All We Know
Adham, Laila, Osama, Nabil
US theatrical: 6 Jan 2010 (Limited release)
We know the threat.
“As the saying goes,” says Adham, “‘Each one gets what is written.’’ For 17-year-old Adham, that means he is expected to pick up garbage. He’s Zaballeen, one of 60,000 impoverished Coptic Christians who live in Mokattam, oustide Cairo, and have collected the city’s trash for 150 years. Adham is hardly content with his fate. When he went into the city on a truck to do the collecting, he recalls, “I realized everyone was well dressed and I wasn’t, so I was a bit upset.” Over low angle images of streets and trucks and piles of waste, he observes, “There’s the upper class, the middle class.” Adham takes a breath, then adds. “The nothing class: that’s us.”
The fate of this “class” is the focus of Garbage Dreams, Mai Iskander’s first documentary, recently included on the Academy Awards shortlist for documentaries. Opening 6 January at the IFC Center in Manhattan, the film follows Adham and two other teens over four years. As Adham—introduced as he’s counting and cutting cans to recycle—seeks an alternative, 16-year-old Osama can’t quite break into the garbage business. He’s had trouble holding any job for long, he admits, and the film shows him arriving late and suffering the complaints of his family (“He’s an irresponsible failure”). As the film begins, Osama is working in a restaurant kitchen. “Garbage work is dangerous work,” his father has told him. Osama prefers washing dishes, he says, “because it isn’t hard like other jobs. Other jobs make my eyes pop out.”

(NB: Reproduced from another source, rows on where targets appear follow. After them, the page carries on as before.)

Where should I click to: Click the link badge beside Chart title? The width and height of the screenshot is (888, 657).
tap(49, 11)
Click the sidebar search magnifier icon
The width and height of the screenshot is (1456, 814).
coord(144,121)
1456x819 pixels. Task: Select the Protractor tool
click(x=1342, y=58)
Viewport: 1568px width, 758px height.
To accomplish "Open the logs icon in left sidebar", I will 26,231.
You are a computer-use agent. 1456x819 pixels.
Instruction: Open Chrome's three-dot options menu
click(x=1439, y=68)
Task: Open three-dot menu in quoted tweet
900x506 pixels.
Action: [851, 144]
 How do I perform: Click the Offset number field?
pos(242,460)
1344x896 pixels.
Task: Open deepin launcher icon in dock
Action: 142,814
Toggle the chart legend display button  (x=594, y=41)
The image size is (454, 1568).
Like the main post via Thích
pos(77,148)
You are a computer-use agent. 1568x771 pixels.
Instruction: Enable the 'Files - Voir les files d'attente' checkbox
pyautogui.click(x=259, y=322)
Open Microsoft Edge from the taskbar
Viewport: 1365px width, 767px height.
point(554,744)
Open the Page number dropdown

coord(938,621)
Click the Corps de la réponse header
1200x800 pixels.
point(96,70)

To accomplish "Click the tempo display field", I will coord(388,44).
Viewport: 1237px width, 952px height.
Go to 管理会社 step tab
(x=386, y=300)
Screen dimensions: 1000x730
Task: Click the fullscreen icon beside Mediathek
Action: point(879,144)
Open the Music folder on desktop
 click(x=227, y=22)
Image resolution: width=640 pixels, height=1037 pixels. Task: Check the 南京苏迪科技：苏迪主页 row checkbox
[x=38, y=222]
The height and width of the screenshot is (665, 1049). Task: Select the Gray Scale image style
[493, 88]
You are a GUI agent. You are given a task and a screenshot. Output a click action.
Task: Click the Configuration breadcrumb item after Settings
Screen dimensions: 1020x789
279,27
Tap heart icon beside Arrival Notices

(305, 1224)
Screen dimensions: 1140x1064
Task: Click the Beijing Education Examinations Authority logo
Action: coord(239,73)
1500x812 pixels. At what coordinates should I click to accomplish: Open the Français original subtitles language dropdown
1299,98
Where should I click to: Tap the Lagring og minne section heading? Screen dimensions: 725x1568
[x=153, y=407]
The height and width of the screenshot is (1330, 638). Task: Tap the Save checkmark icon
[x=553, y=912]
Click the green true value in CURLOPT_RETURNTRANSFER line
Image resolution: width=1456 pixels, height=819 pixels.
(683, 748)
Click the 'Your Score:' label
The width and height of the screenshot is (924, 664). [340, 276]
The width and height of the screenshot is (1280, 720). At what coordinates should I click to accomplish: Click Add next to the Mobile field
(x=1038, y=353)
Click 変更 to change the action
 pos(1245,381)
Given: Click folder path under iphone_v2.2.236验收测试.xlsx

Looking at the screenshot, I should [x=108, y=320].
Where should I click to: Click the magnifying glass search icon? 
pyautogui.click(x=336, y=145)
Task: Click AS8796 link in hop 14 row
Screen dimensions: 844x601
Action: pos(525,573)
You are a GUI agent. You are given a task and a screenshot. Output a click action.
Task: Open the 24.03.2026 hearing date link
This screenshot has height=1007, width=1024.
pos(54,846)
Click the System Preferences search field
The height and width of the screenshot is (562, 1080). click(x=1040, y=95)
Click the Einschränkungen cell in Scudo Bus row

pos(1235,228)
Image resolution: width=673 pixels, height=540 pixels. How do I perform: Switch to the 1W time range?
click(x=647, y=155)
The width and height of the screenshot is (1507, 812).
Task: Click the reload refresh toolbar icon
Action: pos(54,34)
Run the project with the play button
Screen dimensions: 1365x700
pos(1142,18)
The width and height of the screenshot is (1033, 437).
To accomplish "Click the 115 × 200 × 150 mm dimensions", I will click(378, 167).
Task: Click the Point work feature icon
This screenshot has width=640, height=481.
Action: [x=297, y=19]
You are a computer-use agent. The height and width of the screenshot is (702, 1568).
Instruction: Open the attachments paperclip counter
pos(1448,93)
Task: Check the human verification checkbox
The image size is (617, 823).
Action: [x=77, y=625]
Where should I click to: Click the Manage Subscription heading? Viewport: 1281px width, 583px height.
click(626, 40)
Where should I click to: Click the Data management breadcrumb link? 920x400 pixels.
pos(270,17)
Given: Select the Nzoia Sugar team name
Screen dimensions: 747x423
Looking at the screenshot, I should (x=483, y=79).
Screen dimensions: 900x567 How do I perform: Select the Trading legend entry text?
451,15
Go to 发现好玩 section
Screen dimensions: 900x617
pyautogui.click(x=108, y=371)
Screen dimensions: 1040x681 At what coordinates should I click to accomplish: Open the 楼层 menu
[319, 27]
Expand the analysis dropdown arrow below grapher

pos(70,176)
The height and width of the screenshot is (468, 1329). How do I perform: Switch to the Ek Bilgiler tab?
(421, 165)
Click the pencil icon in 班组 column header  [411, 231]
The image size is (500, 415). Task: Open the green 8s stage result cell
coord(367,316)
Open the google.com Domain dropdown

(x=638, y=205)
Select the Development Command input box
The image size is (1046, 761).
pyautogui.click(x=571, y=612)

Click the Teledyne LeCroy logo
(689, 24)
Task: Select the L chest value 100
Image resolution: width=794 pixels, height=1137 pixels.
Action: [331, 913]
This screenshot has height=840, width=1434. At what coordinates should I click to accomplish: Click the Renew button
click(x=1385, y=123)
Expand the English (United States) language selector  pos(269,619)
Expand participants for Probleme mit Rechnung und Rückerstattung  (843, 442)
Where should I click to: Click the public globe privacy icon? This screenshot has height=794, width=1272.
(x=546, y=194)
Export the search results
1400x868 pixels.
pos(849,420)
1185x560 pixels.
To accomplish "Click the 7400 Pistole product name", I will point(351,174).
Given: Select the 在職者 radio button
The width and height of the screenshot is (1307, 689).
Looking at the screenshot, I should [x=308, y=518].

Osama’s lack of focus is contrasted with the utter dedication of Nabil. At 18, he has a vision for his future: working in garbage, like all the other men in his family, ensures that he will achieve his own goal, which is to be married, a sign of maturity and a route to respect in the community. “I feel I can be responsible for a family,” he explains, “because I know how to work hard. I imagine marriage means that my wife will be my friend. I’ll tell her everything and we’ll face hardships together.” In the meantime, he notes his current hardships, like sorting through “the small and fine things.” Yogurt cups in particular are exhausting, he sighs.
Nabil’s work, like Adham’s, is focused on recycling. Over decades, community social worker Laila points out, the Zaballeen have developed means to recycle some 80% of the trash they collect, out of necessity: they’re paid so little by the city, they must support themselves by selling what they pick up. Now, however, European companies have entered the scene, bringing with them new equipment, big trucks and bulldozers. They don’t care about recycling, though, and have been dumping trash in huge landfills. The Zaballeen try to organize, making their case to the citizens of Cairo that their emphasis on recycling is to everyone’s benefit.
If their sorting by hand isn’t wholly efficient, it is effective. When Adham and Nabil take a government-sponsored trip to Wales to observe a Source Separation program (residents in a suburban neighborhood sort their own garbage, into containers full of plastic, glass, and paper). Still, back at the processing plant, conveyor belts don’t catch all the pieces, sending too much garbage to the landfill. “There is technology, but no precision,” Adham insists. He imagines an improved system, combining new machinery and the Zaballeen’s own emphasis on recycling every recyclable item.
As the film shows, Adham’s ideas for innovation don’t have much of an effect in a world of global corporatization and ignorant governance. Moreover, his trip abroad only inspires in him more fervent desire to leave Egypt. His father’s in prison (having violated building permits laws while trying to build an apartment for his son) and his can-counting is endless. “When I think of my father,” he says, “I get sad.” His frustration at having to be the family’s “main provider” is wearing on him.
Nabil feels sorry that his friend is so unhappy back home, while his own traveling has only made him appreciate his family and sense of place more emphatically. Though he confesses, “I worry about the future,” he feels committed to pursuing the vision he has at the start, to be married and live long as one of the “garbage people.”
Laila encourages her fellow Zaballeen to look ahead, to “modernize our trade.” Her own experience is focused on trying to remake her community, convincing workers to get tetanus shots or improve sanitation. While the Zaballeen seek to protect their business and lives (“This work is all we know,” Laila says), now they face another question: who owns the garbage produced by Cairo’s citizens? When the corporations collect it, their careless disposal methods are harmful to the environment, but they make short-term profits. The Zaballeen lack the resources—promotional and technological—to make their case for recycling.
Facing so many layers of complications and, in Nabil’s phrasing, “hardships,” the Zaballeen remain focused on the future, however they see it. Each boy’s “garbage dreams” are different. When at last Osama takes a job with one of the foreign companies, he has a uniform and a salary, as well as a chance to marry. “The girls are falling for me,” he boasts. Adham is back to cutting cans. “I can’t keep living like this,” he says. That much is clear.